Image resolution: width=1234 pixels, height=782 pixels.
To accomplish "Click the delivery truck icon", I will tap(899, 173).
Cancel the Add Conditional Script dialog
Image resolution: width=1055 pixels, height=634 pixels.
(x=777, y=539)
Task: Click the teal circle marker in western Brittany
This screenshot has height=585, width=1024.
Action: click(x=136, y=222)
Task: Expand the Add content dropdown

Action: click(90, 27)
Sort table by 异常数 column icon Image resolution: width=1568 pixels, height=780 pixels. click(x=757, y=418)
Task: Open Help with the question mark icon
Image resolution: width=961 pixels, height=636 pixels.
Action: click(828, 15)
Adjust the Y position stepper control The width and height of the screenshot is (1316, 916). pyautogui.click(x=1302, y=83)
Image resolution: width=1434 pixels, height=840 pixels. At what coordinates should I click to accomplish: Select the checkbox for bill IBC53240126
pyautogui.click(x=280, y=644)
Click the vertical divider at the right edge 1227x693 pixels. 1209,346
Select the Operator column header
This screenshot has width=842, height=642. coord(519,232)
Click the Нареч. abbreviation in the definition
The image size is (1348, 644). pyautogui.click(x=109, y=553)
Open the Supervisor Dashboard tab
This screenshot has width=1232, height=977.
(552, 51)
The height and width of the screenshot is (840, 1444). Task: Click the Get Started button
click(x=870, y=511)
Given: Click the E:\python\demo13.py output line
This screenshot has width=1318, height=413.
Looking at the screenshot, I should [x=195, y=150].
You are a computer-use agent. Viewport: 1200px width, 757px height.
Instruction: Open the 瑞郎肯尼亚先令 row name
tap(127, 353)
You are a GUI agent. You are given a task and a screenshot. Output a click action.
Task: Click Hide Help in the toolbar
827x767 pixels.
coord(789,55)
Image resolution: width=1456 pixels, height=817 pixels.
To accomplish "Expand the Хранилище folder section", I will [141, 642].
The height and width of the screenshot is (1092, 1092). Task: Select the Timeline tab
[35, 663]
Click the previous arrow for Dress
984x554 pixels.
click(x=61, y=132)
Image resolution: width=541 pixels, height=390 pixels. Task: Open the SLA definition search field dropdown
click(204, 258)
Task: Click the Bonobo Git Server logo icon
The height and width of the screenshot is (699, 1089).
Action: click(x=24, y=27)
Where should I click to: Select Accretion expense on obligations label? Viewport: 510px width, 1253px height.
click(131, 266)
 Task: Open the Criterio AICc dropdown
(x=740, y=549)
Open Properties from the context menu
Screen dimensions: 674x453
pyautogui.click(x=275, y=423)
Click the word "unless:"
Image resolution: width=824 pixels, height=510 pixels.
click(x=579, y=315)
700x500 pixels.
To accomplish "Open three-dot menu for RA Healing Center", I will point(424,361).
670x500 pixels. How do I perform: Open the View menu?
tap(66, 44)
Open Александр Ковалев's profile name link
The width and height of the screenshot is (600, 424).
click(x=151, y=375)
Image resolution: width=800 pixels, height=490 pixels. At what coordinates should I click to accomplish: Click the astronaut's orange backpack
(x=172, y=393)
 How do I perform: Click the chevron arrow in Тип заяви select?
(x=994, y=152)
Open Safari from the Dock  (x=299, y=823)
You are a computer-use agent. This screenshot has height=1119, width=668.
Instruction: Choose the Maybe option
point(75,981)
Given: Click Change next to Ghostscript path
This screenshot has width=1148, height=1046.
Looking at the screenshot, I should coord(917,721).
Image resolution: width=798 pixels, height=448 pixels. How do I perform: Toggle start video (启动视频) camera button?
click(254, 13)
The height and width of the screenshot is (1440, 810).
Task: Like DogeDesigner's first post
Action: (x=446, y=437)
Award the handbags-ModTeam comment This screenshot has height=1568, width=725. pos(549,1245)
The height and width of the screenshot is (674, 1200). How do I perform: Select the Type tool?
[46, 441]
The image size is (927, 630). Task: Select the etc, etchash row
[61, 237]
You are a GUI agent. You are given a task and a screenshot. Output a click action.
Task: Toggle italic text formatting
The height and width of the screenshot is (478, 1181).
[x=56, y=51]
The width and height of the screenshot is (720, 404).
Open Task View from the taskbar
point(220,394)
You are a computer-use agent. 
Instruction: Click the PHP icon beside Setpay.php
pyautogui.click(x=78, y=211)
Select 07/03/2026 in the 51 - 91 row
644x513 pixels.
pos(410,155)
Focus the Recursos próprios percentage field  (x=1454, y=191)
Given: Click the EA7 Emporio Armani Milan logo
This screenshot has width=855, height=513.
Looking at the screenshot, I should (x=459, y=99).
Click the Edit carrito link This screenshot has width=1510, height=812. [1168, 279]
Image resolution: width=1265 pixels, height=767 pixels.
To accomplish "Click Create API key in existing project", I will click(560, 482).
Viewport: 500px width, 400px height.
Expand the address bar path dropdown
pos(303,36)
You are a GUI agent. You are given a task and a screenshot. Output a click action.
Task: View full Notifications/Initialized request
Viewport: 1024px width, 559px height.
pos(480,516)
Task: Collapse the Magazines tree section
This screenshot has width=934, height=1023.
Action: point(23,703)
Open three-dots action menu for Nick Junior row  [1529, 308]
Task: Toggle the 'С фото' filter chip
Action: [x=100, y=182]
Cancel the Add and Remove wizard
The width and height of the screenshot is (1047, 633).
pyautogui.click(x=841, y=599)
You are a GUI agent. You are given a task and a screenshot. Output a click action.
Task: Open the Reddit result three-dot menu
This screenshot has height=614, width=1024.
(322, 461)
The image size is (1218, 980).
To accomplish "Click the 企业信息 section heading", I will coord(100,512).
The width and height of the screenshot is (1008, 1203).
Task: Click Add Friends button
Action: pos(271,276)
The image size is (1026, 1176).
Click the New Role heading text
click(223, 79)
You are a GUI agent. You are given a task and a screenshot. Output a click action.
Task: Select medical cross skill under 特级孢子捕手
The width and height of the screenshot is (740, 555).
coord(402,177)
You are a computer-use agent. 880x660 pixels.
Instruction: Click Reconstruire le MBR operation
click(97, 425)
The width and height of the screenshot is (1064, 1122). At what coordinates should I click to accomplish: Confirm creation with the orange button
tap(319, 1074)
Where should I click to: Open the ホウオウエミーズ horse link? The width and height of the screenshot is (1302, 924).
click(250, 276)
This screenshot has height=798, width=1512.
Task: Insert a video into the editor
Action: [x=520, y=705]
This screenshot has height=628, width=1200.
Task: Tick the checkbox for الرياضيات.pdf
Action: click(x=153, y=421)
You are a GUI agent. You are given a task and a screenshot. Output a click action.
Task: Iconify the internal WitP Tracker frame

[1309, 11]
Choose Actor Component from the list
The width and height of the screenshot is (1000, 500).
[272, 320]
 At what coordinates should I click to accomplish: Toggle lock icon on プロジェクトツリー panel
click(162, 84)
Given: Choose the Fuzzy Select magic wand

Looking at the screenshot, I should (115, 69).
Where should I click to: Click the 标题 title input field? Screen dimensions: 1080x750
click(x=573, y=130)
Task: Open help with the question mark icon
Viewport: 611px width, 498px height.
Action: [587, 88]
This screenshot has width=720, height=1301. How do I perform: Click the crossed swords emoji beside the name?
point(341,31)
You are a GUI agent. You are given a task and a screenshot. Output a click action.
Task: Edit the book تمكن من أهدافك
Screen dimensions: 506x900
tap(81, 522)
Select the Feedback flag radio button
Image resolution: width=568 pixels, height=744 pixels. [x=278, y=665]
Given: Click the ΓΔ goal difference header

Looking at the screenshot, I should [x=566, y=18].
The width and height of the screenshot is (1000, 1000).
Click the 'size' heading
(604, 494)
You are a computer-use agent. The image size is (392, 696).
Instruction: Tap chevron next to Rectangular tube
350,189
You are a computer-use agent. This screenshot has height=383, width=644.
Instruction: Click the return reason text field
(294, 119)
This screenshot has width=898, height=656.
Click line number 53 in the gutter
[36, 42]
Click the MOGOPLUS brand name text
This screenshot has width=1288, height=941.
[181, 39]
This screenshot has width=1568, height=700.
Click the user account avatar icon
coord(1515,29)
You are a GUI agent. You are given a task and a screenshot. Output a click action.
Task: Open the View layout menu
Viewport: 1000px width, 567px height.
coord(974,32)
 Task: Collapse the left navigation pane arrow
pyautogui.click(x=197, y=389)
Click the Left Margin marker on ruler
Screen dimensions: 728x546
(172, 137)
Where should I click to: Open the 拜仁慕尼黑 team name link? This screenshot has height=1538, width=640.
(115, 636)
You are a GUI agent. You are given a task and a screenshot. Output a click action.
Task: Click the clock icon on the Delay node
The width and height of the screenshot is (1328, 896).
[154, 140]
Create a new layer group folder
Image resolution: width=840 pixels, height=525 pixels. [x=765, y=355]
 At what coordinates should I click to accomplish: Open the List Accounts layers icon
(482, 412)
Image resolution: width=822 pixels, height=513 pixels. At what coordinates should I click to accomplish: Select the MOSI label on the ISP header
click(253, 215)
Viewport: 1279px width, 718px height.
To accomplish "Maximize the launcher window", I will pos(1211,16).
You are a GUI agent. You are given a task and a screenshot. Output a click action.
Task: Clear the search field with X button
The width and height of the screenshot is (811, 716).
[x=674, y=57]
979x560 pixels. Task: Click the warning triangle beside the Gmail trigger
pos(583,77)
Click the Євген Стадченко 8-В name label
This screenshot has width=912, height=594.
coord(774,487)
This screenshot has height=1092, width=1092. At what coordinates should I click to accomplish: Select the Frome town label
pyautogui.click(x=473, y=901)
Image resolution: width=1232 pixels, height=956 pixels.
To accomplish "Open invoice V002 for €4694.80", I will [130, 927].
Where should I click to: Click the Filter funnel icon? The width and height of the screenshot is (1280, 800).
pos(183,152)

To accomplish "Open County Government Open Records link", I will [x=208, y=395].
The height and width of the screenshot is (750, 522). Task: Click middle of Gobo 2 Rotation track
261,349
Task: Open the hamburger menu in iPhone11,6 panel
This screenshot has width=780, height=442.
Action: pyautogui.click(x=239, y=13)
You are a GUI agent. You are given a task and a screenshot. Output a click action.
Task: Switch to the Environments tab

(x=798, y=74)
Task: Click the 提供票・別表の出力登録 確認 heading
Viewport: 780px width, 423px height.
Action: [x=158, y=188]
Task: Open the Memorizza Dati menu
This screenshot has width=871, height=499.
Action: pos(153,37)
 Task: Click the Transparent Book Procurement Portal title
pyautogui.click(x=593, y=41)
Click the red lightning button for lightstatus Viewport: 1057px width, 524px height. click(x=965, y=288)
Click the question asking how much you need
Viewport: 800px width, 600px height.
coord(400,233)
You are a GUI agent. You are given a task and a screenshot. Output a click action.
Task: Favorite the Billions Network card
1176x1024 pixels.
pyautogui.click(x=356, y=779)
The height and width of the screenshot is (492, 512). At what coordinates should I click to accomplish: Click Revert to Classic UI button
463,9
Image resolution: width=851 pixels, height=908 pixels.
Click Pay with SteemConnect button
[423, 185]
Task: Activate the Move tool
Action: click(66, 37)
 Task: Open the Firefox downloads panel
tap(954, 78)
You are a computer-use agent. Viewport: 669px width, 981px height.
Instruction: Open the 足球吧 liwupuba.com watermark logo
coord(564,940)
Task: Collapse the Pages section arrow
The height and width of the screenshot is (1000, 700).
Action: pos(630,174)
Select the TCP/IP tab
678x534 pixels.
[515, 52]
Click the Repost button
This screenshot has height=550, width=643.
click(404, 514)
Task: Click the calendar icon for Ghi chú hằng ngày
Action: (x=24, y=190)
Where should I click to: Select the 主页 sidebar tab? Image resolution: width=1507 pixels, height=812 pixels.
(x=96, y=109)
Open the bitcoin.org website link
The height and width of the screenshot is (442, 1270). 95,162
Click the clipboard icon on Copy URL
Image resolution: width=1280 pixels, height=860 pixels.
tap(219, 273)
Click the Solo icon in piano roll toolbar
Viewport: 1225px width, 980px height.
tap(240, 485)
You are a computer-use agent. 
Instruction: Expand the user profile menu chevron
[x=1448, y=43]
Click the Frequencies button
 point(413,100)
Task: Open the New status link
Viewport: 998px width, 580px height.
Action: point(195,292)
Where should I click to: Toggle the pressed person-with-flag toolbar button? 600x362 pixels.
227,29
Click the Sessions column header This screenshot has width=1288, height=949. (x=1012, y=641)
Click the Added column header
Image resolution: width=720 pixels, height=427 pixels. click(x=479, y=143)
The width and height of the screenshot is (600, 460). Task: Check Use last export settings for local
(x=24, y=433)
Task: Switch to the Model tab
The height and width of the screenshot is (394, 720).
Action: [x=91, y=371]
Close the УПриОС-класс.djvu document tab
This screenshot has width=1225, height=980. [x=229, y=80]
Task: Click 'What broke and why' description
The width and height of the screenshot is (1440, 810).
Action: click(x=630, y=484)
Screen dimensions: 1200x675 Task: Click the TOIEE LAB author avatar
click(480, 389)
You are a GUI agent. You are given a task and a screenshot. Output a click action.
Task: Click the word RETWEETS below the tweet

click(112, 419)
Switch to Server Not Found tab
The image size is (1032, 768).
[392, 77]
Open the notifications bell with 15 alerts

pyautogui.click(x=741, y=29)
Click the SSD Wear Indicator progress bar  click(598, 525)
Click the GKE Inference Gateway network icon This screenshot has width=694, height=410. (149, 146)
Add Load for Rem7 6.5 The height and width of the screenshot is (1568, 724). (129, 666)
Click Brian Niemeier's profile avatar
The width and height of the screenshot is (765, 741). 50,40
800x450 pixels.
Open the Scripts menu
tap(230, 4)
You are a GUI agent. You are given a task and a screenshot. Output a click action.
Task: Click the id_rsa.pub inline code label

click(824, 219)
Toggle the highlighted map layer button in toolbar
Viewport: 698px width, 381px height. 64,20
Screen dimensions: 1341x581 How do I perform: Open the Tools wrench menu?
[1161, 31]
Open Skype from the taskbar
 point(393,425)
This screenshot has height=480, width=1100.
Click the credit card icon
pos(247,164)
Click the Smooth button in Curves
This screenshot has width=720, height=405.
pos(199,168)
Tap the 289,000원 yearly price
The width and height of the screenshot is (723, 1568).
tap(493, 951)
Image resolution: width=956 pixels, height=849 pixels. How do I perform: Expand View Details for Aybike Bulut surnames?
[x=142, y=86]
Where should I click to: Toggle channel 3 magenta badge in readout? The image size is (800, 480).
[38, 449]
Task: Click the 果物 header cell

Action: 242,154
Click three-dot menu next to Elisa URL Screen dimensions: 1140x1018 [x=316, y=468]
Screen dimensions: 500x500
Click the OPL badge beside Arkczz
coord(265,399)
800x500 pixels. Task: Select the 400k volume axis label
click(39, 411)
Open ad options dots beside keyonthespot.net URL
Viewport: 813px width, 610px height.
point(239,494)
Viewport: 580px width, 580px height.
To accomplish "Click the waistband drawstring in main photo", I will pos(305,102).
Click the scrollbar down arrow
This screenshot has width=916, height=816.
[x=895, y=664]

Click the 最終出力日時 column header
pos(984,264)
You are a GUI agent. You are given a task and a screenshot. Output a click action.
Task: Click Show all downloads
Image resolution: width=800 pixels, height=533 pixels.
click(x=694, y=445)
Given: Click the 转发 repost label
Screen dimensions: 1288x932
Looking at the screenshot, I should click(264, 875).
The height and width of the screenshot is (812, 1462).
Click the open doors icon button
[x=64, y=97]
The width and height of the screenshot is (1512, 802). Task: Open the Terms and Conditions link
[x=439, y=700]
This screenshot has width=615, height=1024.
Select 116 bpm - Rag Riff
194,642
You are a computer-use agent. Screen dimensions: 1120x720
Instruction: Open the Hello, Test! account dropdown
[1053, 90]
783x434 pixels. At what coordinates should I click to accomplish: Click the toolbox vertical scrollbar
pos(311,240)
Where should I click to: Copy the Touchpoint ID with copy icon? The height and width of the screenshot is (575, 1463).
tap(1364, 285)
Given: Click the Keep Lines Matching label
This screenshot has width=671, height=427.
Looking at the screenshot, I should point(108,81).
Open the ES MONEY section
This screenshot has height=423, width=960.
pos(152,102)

_ _ _ _

• [Goal of the exercise]
Please copy out each line of the material that holds the string "question".

• [Reply to the exercise]
Task: Open Help with the question mark icon
Task: Open help with the question mark icon
Click the question asking how much you need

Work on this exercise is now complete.